Ah, como deve ser boa a vida das mulheres frágeis; elas sempre têm alguém que carregue os embrulhos, preencha o Imposto de Renda, troque o pneu do carro, e por aí vai.

As fortes fazem tudo sozinhas, e são sempre chamadas nas horas do aperto: elas agüentam qualquer tranco, e são tão fortes que se metem até mesmo onde não são chamadas, para ajudar a resolver os problemas dos outros.

Elas acreditam no personagem, veja só. É dura a vida das fortes, que não são poupadas de nada.Se alguém está com uma doença grave, é a elas que vão contar; se a namorada do sobrinho ficou grávida, são as primeiras a saber, e quando alguém da família é preso com uma trouxinha de maconha, são imediatamente chamadas para as providências de praxe... fora os problemas financeiros, é claro.
Enquanto isso, os pais e mães desses jovens adoráveis estão tomando uma vodca na beira da piscina sem saber de nada... eles não agüentariam um choque desses e precisam ser poupados, porque são frágeis.

Existe sempre alguém para cuidar dos frágeis, seja um parente, um amigo, até um vizinho, que bate na porta preocupado com o silêncio e para saber se ela está precisando de alguma coisa.

Uma mulher frágil é mais frágil que um recém-nascido, e como os homens adoram o papel de protetores para se sentirem fortes e poderosos, é a união perfeita da fome com a vontade de comer.

Quando elas ficam doentes, um verdadeiro exército é mobilizado; um leva revistas, o outro um embrulhinho com pêras, maçãs e uvas, e se ela não tem empregada não falta quem vá para a cozinha fazer uma canjinha.Preste atenção que vai perceber que essas mulheres frágeis são indestrutíveis.

As fortes, na hora de uma crise de coluna, se arrastam até a geladeira para pegar um copo de água, e se alimentam o fim de semana inteiro com uma barra de chocolate, pois ninguém telefona para saber se precisam de alguma coisa. E elas, verdade seja dita, preferem morrer de inanição a pedir socorro, para não cair o tipo.

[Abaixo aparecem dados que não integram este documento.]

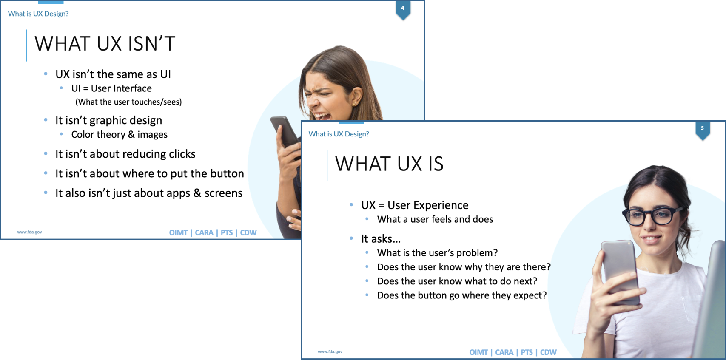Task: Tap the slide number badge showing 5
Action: [702, 129]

Há uma pesquisa a ser feita: uma mulher frágil nasce frágil ou escolhe essa profissão para se dar bem na vida? Por que elas se dão bem, e sempre encontram um homem talvez ainda mais frágil do que elas para cuidá-las, acarinhá-las e cuidar para que nada as atinja, nunca?

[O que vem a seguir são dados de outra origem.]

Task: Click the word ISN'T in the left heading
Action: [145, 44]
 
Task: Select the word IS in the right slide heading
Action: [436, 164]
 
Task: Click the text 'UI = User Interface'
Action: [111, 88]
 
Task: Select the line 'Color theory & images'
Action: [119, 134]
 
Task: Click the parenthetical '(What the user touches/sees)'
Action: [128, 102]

Afinal ela é tão frágil, coitadinha. Enquanto isso as fortes se acabam de trabalhar, e são elas que saem dos supermercados com pacotes de compras sem que ninguém se proponha a dar uma ajuda, mesmo que modesta.

Somos todos estimulados a ser fortes, mas boa vida mesmo levam as frágeis,daí a dúvida: não seria melhor que as mães, os pais e os colégios ensinassem as crianças a ser frágeis, pois sempre haverá alguém para cuidar delas pela vida toda?
E aliás, qual a vantagem de ser forte, além de saber que um dia alguém se referiu a ela dizendo "aquela é uma mulher forte"? Um grande elogio, é verdade. Mas e daí?
Toda mulher forte tem desejos secretos que não conta nem a seu travesseiro: que alguém, e não é preciso que seja um homem faça um gesto por ela, de vez em quando.

Nada de muito importante; apenas um cuidado, do tipo dizer que a está achando pálida, perguntar se tem se alimentado direito,pegar pelo braço e levar para tomar uma vitamina bem forte.

Sabe qual é o sonho dourado de uma mulher forte? Ter uma gripe com 38º de febre e poder ficar na cama.Mas para ela até ter uma gripe é difícil, pois uma mulher forte não adoece; e se isso acontecer, o mais difícil vai ser receber ajuda, pois uma mulher forte não deixa que ninguém faça nada por ela, mesmo precisando desesperadamente, para não passar por frágil.

E é capaz de preferir se deixar morrer de tristeza, solidão e sofrimento a pedir socorro seja a quem for. Como são frágeis, as fortes.